Saved entries
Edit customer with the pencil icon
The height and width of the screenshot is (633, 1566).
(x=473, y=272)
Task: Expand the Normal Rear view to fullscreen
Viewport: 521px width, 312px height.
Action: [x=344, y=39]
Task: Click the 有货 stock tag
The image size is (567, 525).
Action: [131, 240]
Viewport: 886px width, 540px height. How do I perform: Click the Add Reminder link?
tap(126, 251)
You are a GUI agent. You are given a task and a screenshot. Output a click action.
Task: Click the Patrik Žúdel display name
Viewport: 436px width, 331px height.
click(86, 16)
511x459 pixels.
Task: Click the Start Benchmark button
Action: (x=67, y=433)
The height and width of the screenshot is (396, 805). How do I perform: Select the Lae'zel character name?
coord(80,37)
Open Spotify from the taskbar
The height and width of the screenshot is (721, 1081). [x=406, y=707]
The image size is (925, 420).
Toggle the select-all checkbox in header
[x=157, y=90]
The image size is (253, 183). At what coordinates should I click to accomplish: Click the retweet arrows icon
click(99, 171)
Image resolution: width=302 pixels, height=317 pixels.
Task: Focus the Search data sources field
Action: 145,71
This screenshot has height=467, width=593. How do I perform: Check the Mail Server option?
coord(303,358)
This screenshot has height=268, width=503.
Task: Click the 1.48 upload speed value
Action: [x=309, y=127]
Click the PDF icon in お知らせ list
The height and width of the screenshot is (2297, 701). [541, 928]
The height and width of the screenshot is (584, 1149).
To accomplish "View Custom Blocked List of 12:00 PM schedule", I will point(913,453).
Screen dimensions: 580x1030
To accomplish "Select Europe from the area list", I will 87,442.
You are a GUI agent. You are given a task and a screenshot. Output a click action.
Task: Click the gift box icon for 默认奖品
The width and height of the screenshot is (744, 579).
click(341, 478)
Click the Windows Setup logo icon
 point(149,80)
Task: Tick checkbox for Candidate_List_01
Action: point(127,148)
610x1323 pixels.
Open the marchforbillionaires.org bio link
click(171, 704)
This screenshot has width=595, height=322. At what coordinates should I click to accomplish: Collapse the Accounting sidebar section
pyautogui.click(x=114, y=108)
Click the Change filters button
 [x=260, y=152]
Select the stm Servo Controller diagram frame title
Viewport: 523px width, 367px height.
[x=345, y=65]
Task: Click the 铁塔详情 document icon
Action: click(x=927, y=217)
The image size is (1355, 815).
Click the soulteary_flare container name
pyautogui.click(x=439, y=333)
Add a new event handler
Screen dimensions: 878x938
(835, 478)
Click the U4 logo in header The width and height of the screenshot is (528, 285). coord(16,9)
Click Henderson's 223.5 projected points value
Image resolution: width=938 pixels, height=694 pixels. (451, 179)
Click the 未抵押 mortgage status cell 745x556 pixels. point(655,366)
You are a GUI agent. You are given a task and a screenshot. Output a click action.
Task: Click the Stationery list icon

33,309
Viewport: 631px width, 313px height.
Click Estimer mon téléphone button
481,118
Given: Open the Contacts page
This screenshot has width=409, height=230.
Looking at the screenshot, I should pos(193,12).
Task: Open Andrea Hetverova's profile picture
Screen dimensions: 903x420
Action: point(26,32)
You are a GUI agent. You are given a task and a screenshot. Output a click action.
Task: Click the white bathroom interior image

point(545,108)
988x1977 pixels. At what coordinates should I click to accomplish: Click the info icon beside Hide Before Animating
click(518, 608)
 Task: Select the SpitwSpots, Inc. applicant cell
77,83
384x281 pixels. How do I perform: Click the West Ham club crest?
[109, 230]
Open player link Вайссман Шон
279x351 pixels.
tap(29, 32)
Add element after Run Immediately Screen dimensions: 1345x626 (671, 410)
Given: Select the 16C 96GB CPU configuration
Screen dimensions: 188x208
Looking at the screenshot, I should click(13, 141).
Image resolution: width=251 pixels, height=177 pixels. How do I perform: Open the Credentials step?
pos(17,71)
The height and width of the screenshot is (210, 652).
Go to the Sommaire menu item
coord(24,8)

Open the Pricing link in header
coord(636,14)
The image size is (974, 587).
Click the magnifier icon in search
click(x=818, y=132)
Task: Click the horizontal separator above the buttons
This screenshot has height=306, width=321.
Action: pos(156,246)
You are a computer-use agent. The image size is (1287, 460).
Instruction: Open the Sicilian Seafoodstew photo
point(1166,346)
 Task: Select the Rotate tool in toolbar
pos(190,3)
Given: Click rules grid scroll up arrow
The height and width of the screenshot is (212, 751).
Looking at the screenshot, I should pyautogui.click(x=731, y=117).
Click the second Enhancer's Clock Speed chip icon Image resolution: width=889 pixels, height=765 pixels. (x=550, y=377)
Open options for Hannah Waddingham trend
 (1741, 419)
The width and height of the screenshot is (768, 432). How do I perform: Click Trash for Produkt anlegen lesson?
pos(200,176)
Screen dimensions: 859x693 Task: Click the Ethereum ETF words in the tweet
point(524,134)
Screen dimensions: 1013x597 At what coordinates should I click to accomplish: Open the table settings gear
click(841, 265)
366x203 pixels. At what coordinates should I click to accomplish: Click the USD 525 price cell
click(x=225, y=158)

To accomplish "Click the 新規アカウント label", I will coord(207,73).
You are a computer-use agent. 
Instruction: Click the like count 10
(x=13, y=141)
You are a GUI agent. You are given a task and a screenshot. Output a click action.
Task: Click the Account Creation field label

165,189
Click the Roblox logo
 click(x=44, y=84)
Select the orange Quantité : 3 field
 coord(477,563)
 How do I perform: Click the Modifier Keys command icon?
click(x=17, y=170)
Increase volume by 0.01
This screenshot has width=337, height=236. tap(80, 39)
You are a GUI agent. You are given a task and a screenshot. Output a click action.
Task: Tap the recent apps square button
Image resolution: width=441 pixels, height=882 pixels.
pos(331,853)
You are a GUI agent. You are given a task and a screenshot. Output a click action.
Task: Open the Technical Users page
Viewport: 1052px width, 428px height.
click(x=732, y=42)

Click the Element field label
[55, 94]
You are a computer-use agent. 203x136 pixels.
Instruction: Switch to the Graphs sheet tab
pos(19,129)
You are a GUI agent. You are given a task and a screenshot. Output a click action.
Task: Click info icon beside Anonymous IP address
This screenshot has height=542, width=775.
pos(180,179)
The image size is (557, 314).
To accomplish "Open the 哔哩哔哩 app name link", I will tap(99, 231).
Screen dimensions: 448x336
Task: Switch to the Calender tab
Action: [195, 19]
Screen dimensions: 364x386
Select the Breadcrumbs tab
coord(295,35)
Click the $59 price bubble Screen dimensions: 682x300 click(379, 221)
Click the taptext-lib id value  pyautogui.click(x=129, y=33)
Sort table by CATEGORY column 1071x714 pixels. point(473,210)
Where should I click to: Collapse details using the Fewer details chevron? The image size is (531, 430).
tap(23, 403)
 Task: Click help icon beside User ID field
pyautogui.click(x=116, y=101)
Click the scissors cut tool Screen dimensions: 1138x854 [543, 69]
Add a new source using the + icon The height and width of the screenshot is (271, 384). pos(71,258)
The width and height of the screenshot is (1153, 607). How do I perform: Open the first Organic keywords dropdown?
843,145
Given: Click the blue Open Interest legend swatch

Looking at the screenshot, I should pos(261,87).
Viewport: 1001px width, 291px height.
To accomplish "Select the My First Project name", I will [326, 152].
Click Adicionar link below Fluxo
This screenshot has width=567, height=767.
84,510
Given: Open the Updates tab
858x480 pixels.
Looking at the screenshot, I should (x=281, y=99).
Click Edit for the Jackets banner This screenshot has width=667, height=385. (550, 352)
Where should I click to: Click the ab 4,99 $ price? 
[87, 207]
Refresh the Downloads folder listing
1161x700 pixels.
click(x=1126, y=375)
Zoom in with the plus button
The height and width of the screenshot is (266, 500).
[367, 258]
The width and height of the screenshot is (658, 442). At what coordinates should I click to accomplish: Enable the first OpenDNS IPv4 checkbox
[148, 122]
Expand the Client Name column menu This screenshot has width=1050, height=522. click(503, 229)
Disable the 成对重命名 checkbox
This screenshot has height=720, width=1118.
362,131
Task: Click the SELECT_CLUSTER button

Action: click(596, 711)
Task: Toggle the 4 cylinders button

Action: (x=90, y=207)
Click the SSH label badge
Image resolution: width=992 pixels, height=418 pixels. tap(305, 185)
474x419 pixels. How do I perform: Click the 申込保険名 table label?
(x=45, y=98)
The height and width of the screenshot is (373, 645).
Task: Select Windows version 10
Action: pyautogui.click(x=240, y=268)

* _What is expected_:
From the records above, show each line that contains the word "Edit".

* _Written response_:
Edit customer with the pencil icon
Click Edit for the Jackets banner This screenshot has width=667, height=385. (550, 352)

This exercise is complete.